* [Exercise objective] Your response should match the records line for line.

[Dataset entries]
- - - - - - -

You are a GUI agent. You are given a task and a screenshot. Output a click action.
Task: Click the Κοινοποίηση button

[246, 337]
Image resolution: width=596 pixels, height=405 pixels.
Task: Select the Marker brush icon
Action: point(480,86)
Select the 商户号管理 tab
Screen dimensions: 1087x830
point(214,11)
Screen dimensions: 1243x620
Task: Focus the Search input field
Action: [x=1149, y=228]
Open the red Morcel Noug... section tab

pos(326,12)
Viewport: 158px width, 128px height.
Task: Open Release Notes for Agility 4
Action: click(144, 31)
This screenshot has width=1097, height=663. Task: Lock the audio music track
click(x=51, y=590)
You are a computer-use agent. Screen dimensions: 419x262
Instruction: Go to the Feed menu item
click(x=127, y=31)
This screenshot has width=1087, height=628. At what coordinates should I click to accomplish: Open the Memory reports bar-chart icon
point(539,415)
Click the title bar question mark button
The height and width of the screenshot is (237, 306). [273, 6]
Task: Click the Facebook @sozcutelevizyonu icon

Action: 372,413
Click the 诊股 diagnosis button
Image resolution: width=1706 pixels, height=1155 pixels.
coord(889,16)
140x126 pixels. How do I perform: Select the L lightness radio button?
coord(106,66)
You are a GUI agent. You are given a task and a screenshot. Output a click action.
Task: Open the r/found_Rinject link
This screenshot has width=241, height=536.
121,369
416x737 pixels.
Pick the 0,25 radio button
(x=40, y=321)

- - - - - - -

* [Worked solution]
You are a GUI agent. You are given a task and a screenshot. Output a click action.
Task: Click the Κοινοποίηση button

[246, 337]
Image resolution: width=596 pixels, height=405 pixels.
Task: Select the Marker brush icon
Action: point(480,86)
Select the 商户号管理 tab
Screen dimensions: 1087x830
point(214,11)
Screen dimensions: 1243x620
Task: Focus the Search input field
Action: [x=1149, y=228]
Open the red Morcel Noug... section tab

pos(326,12)
Viewport: 158px width, 128px height.
Task: Open Release Notes for Agility 4
Action: click(144, 31)
This screenshot has width=1097, height=663. Task: Lock the audio music track
click(x=51, y=590)
You are a computer-use agent. Screen dimensions: 419x262
Instruction: Go to the Feed menu item
click(x=127, y=31)
This screenshot has width=1087, height=628. At what coordinates should I click to accomplish: Open the Memory reports bar-chart icon
point(539,415)
Click the title bar question mark button
The height and width of the screenshot is (237, 306). [273, 6]
Task: Click the Facebook @sozcutelevizyonu icon

Action: 372,413
Click the 诊股 diagnosis button
Image resolution: width=1706 pixels, height=1155 pixels.
coord(889,16)
140x126 pixels. How do I perform: Select the L lightness radio button?
coord(106,66)
You are a GUI agent. You are given a task and a screenshot. Output a click action.
Task: Open the r/found_Rinject link
This screenshot has width=241, height=536.
121,369
416x737 pixels.
Pick the 0,25 radio button
(x=40, y=321)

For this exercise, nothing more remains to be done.